» **Fragmento seleccionado**:
──────
Mientras Grenell ha favorecido el mantenimiento de un canal de comunicación con el régimen de Maduro, que le permitió al inicio del segundo mandato la entrega de seis rehenes estadounidenses presos en Venezuela, Rubio ha representado el ala dura en la definición de la agenda política hacia Venezuela. En una de las primeras negociaciones bajo su responsabilidad estuvo el intercambio de más de 200 ciudadanos venezolanos deportados a El Salvador a cambio de diez ciudadanos estadounidenses que permanecían en manos del régimen político de Maduro.

Las oscilaciones entre estos dos funcionarios con cercanía al presidente y por ende influencia sobre su agenda política no han dejado de provocar incertidumbre sobre el rol definitivo de Estados Unidos en la situación de Venezuela, especialmente con el manejo de las licencias petroleras. Las dos ópticas han provocado choques entre los personajes en cuestión, reflejándose en las autorizaciones y terminaciones de dichas licencias a Chevron, debido a las presiones recibidas desde el Congreso.

En este complejo escenario, se profundizan los niveles de incertidumbre con el cambio estratégico de la administración de Trump. La dirección que estaban tomando las conversaciones del enviado especial Grenell con el entorno inmediato de Maduro se oponía a la estrategia favorecida por el sector representado por Rubio. El fracaso de las negociaciones que inicialmente se habían emprendido para la liberación de los venezolanos deportados a El Salvador se debió a los enfrentamientos entre Grenell y Rubio.

El inicio de un despliegue militar en el Caribe a mediados de agosto de este año de efectivos de las fuerzas aéreas y navales fue justificado por la administración de Trump como una respuesta a las actividades del narcotráfico en la región. Sin embargo, la naturaleza del despliegue militar ha provocado reacciones diversas que van desde la cautela hasta la celebración. Quienes se muestran escépticos sobre las verdaderas intenciones del Presidente Trump compiten con la esperanza de quienes apuestan por una intervención en Venezuela.
──────
» **Fragmentos de datos**:
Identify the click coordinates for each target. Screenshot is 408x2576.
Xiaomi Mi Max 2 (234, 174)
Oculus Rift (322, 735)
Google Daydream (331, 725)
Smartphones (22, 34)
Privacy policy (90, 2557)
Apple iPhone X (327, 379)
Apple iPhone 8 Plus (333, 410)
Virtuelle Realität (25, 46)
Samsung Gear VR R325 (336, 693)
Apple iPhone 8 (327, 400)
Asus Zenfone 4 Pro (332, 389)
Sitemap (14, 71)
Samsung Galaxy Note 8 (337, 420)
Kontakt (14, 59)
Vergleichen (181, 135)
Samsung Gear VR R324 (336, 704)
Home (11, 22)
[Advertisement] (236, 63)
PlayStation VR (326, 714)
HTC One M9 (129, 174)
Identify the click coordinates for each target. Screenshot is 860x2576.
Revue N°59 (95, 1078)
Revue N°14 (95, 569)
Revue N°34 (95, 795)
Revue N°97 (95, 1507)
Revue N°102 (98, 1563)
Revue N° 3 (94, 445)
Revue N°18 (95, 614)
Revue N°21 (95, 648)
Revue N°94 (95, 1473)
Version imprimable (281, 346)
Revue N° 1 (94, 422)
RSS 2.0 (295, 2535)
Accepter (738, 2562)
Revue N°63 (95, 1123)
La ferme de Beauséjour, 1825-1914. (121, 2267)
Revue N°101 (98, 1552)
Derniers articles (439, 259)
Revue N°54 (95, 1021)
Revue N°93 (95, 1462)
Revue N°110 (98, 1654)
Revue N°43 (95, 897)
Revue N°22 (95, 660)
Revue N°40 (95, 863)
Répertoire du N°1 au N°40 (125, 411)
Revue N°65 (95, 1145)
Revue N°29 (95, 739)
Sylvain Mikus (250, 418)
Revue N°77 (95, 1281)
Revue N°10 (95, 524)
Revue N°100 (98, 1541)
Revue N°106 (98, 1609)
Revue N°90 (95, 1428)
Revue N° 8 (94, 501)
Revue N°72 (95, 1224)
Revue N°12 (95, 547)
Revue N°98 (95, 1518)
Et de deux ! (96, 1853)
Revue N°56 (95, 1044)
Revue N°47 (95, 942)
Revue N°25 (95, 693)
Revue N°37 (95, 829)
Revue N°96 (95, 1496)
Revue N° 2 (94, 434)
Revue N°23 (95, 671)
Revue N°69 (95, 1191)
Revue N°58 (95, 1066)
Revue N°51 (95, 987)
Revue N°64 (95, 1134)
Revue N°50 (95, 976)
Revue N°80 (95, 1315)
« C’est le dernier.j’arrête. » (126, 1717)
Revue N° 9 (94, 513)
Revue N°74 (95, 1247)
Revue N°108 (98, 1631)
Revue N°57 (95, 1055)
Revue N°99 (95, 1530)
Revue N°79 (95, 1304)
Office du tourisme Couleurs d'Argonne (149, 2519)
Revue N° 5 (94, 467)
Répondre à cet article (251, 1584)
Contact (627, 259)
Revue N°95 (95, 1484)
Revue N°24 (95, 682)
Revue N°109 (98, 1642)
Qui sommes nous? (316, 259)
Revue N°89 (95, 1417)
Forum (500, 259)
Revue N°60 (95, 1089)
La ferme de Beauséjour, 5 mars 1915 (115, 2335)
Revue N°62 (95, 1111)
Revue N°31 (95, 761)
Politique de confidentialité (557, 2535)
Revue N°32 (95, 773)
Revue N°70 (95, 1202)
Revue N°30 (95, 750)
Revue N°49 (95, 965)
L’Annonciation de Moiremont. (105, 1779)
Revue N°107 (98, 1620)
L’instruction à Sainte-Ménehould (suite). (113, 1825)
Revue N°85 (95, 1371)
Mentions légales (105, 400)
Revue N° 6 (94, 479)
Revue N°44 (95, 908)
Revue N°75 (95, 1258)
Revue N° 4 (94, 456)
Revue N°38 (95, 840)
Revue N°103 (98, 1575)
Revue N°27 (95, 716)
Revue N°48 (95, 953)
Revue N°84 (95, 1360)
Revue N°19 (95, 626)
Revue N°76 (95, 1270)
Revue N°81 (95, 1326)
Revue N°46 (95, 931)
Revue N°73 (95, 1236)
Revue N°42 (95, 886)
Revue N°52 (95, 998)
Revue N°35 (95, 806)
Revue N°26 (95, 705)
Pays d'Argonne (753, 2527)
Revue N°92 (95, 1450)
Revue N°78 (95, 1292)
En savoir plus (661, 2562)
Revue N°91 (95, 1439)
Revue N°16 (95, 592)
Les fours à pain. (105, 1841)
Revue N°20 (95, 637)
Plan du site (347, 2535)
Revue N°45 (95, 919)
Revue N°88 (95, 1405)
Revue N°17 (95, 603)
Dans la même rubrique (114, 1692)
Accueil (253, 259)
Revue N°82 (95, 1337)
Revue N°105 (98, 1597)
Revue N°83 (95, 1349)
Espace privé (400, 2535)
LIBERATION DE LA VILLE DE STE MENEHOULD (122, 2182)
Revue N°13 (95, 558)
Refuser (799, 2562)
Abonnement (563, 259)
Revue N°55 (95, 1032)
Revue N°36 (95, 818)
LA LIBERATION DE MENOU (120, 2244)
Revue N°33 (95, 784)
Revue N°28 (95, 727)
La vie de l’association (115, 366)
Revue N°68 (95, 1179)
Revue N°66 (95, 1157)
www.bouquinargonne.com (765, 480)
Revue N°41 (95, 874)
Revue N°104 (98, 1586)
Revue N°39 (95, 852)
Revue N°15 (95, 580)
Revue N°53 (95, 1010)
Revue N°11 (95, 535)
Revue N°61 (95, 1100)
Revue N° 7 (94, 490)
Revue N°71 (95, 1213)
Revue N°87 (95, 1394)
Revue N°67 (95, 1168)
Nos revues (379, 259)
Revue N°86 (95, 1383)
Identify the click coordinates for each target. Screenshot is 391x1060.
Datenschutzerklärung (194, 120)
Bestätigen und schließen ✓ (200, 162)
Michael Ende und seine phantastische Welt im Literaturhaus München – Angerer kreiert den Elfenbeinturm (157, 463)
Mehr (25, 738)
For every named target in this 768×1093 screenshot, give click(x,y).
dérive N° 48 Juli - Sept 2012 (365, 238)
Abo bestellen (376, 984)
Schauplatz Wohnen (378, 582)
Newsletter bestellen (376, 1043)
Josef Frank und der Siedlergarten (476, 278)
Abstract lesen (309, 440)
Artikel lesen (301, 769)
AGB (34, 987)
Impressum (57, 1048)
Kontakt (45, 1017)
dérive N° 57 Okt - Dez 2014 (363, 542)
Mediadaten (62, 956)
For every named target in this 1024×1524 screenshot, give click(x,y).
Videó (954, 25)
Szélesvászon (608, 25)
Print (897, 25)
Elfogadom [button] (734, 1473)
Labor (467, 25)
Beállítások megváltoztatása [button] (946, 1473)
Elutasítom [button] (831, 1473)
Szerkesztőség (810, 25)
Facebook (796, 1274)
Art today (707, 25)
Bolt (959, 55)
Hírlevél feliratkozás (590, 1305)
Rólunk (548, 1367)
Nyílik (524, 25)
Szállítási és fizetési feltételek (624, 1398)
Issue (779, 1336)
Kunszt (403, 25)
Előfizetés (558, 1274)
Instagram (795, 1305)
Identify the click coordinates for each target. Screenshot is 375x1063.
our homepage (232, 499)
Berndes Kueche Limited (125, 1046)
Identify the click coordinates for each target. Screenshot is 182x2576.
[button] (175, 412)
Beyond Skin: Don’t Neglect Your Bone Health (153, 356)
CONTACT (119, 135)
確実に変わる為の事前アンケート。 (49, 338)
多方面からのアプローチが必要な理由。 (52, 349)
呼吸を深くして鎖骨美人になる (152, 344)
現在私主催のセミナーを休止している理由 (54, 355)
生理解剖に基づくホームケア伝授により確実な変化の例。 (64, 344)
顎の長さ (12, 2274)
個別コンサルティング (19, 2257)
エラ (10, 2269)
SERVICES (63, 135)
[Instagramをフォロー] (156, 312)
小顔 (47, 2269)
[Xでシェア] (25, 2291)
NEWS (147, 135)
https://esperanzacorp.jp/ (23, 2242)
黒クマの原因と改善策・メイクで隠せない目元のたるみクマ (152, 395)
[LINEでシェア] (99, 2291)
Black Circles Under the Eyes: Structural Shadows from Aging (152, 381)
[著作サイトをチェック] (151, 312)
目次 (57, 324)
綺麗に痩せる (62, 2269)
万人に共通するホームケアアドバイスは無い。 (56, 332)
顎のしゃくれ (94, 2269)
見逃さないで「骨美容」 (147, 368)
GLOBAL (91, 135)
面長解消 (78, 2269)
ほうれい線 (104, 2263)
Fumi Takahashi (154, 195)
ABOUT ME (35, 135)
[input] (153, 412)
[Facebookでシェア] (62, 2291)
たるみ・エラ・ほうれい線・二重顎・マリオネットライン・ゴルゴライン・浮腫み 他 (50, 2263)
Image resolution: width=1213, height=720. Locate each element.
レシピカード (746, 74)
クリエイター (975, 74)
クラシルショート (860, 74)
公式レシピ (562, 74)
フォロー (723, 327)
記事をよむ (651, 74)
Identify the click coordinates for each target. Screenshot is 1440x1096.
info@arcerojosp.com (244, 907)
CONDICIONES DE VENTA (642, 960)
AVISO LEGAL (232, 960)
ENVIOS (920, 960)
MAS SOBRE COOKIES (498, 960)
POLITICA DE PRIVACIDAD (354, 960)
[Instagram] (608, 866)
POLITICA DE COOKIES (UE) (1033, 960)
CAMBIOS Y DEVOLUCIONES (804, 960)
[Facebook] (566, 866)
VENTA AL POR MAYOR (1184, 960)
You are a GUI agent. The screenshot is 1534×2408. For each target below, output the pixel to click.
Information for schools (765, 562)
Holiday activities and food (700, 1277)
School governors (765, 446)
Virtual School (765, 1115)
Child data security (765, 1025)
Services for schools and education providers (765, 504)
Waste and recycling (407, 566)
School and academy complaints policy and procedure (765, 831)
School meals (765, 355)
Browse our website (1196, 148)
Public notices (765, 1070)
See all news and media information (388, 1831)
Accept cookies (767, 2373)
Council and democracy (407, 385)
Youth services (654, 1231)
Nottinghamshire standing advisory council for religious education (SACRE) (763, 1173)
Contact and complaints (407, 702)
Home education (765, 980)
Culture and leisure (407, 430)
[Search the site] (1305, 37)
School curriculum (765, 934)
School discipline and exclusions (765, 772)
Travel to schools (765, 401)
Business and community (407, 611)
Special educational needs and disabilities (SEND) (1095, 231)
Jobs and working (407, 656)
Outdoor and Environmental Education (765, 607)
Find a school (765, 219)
──────
» **Tareas del ejercicio**:
1. Transcriba el fragmento sobre la política estadounidense hacia Venezuela, comenzando en "El inicio de" y terminando en "intervención en Venezuela.".
2. Resuma en dos oraciones el fragmento sobre la política estadounidense hacia Venezuela.
3. Prosiga el fragmento sobre la política estadounidense hacia Venezuela a partir de su última oración.

» **Respuestas por tarea**:
1.
El inicio de un despliegue militar en el Caribe a mediados de agosto de este año de efectivos de las fuerzas aéreas y navales fue justificado por la administración de Trump como una respuesta a las actividades del narcotráfico en la región. Sin embargo, la naturaleza del despliegue militar ha provocado reacciones diversas que van desde la cautela hasta la celebración. Quienes se muestran escépticos sobre las verdaderas intenciones del Presidente Trump compiten con la esperanza de quienes apuestan por una intervención en Venezuela.

2. Grenell ha favorecido mantener un canal de comunicación con el régimen de Maduro, mientras que Rubio ha representado el ala dura, y las oscilaciones entre ambos han generado incertidumbre sobre el rol de Estados Unidos en Venezuela, especialmente en el manejo de las licencias petroleras de Chevron. El despliegue militar en el Caribe iniciado a mediados de agosto fue justificado por la administración de Trump como respuesta al narcotráfico, pero ha provocado reacciones que van desde la cautela hasta la celebración.

3.
Los ataques a las embarcaciones que la administración de Trump alega se encontraban transportando narcóticos han sido recibidos con aprobación por unos y frustración por otros que dudan de la veracidad de las acusaciones en contra de quienes han perecido en estos ataques que ya suman 21 fatalidades. En este escenario, el tema de Venezuela vuelve a tener la atención de la administración, pero desde una aproximación muy diferente a la de su primera administración.

El otorgamiento del Premio Nobel de la Paz 2025 a María Corina Machado representa un reconocimiento a su trayectoria política, a la madurez de su liderazgo político y a la resiliencia del pueblo venezolano. El reto que se le plantea en su rol como la cara más visible de la lucha política venezolana es la continuación del proceso de transición democrática en Venezuela. El Comité del premio en su otorgamiento destaca además del carácter pacífico de la lucha de Machado en la defensa de los derechos democráticos de los venezolanos, su coraje cívico.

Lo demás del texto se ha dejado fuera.